▸ **DIRECTION 1**: In the records, reproduce verbatim the lines from the one containing "Click the Undo arrow icon" through the end of the records, including both ends. Leave the pictures out.

──────── SELECTED EXTRACT

With this approach, multiple pages are scraped concurrently, improving performance by utilizing the system’s multi-core capabilities. The thread count can be adjusted accordingly if you want to add more URLs or manage dynamic URLs.

For even more efficient scraping, libcurl’s multi-interface allows you to handle multiple connections in a non-blocking manner. Instead of creating separate threads for each request, you can batch multiple requests into a single event-driven loop, allowing libcurl to manage multiple requests simultaneously within the same thread.

#include <stdio.h>
#include <stdlib.h>
#include <curl/curl.h>

// Callback function to handle response data
size_t write_callback(void *ptr, size_t size, size_t nmemb, void *userdata) {
// Write the response data into the provided buffer
size_t total_size = size * nmemb;
char *response = (char *) userdata;
strncat(response, (char *) ptr, total_size);
return total_size;
}

int main(void) {
CURL *handles[5]; // Array of CURL easy handles
CURLM *multi_handle; // Multi-handle for managing concurrent requests
int still_running; // Number of active transfers
CURLMsg *msg;
int msgs_left;

const char *urls[5] = {
"https://example.com/page1",
"https://example.com/page2",
"https://example.com/page3",
"https://example.com/page4",
"https://example.com/page5"

────────────────
──────── INFORMATION SHOWN

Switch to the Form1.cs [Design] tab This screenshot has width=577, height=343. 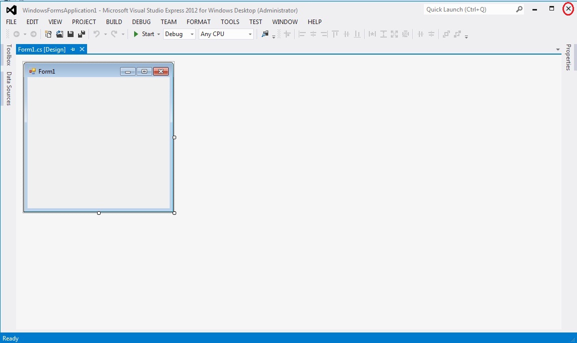click(x=42, y=49)
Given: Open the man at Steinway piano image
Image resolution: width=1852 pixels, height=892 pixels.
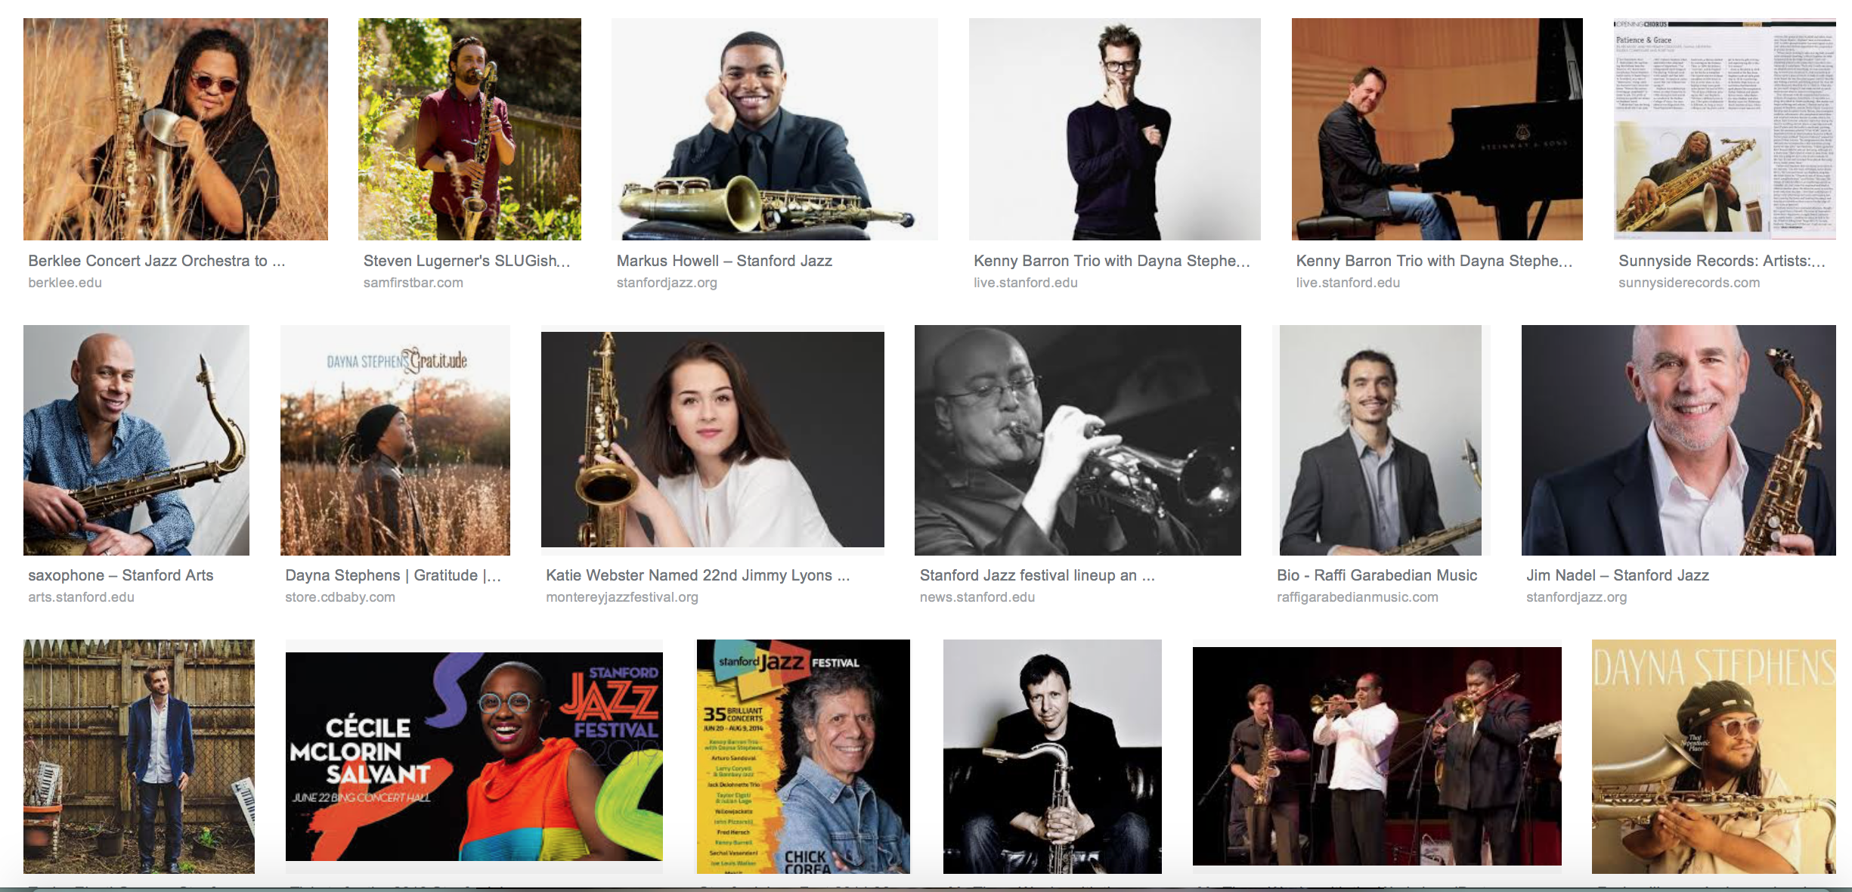Looking at the screenshot, I should coord(1437,129).
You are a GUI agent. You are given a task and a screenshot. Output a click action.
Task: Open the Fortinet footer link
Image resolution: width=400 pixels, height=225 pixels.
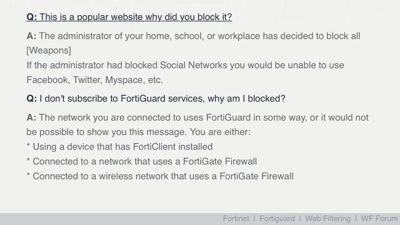236,219
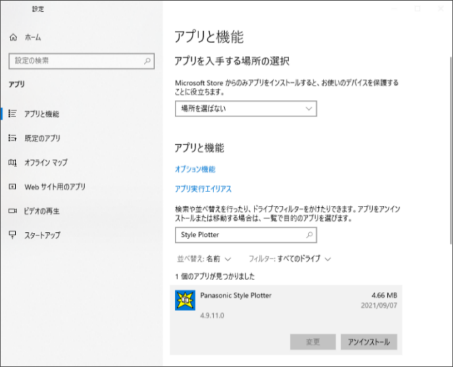Expand the 並べ替え: 名前 sort dropdown
453x367 pixels.
coord(204,259)
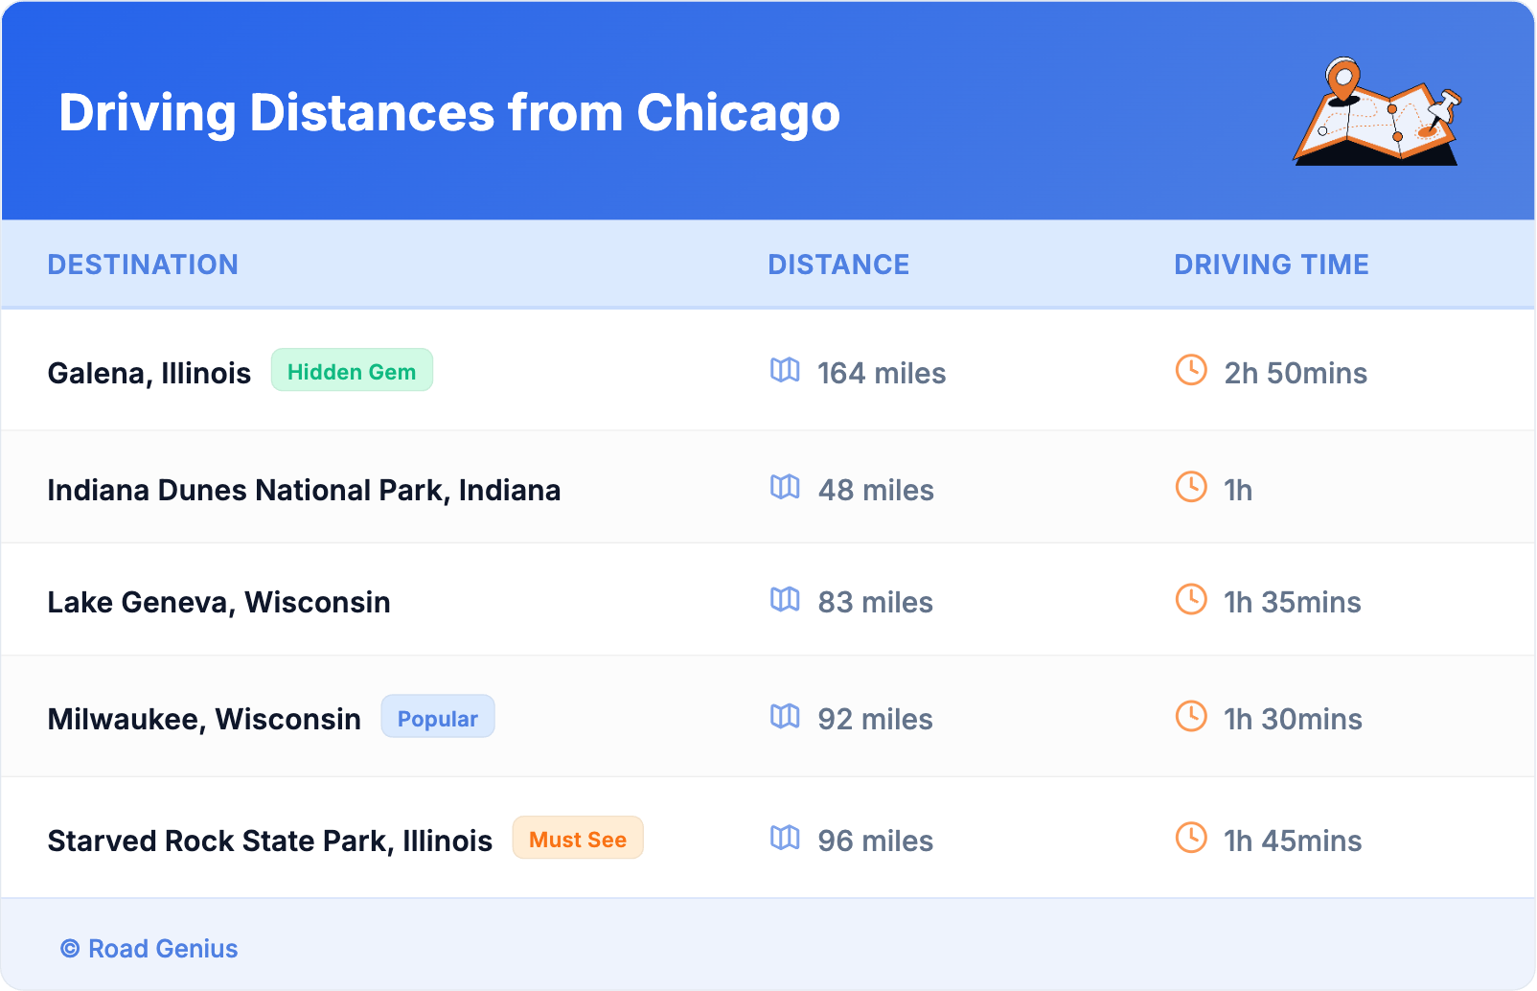Click the clock icon beside 2h 50mins

click(x=1191, y=370)
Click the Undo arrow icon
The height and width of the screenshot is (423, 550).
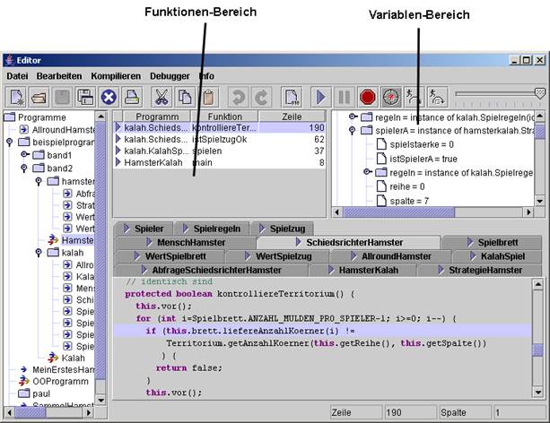(239, 97)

────────────────

▸ **DIRECTION 2**: Rewrite the paragraph of the libcurl scraping excerpt that begins "For even more efficient scraping" as a short bulleted list that keeps its main facts.

▸ **PROBLEM SOLUTION 1**:
Click the Undo arrow icon
The height and width of the screenshot is (423, 550).
(239, 97)

▸ **PROBLEM SOLUTION 2**:
- libcurl's multi-interface handles multiple connections without blocking.
- It does not need a separate thread for each request.
- Requests are batched into one event-driven loop.
- libcurl manages several requests at the same time within the same thread.